TASK ITEM »
Update the text on user stories by rewriting the part that opens with the words containing "What constitutes a" and closes with "new ingredients, etc.)", replacing "shopper" with "buyer".

As a learner who is interested in product management, I want a course to teach me the basics of what it means to be a product manager.

That is a user story that (hopefully) represents you. When you are thinking about building products and features, you should start with user stories. I know it seems like a weird process to go through, but trust me that it is worth it. It forces you to enter a user's mindset and think through their problems and how they may wish a service might solve them. This sort of grounding in a user's mindset will serve you very well. It forces you to think, "How can I come to my user?" rather than "How can I make my user come to me."

What constitutes a user story

A user story is almost always the form of "as <a certain type of person>, I want to <do something>." You identify what kind of user they are (a customer, a shopper, an admin, a moderator, an athlete, a chef, etc.) and what they may want to be able to do (purchase something, modify their email, remove a post, see my previous workouts, find new ingredients, etc.)

Be careful these are not just reframings of what you wanted to do. "As a worker with frequent users, I want to be able to use the Metaverse to take meetings." This is just taking what you want the user to do and reframing it as a user study. "As a worker who takes frequent meetings, I want to have a more personal experience with my coworkers despite a remote culture" would be a much better framing of a user story.

"As a worker who takes frequent meetings, I want to have a more personal experience with my coworkers despite a remote culture."

Do you think that's true? I don't, and I certainly don't think the Metaverse solves that. That would be my biggest criticism of the Metaverse thus far: it's a product in search of a problem as opposed to being a product that solves users' problems.

Saved entries »
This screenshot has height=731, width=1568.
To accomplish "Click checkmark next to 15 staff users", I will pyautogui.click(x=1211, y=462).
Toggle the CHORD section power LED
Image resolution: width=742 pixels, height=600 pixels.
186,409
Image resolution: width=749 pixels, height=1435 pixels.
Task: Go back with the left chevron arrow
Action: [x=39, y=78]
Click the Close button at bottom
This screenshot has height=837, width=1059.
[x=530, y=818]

ANSWER BELOW »
What constitutes a user story

A user story is almost always the form of "as <a certain type of person>, I want to <do something>." You identify what kind of user they are (a customer, a buyer, an admin, a moderator, an athlete, a chef, etc.) and what they may want to be able to do (purchase something, modify their email, remove a post, see my previous workouts, find new ingredients, etc.)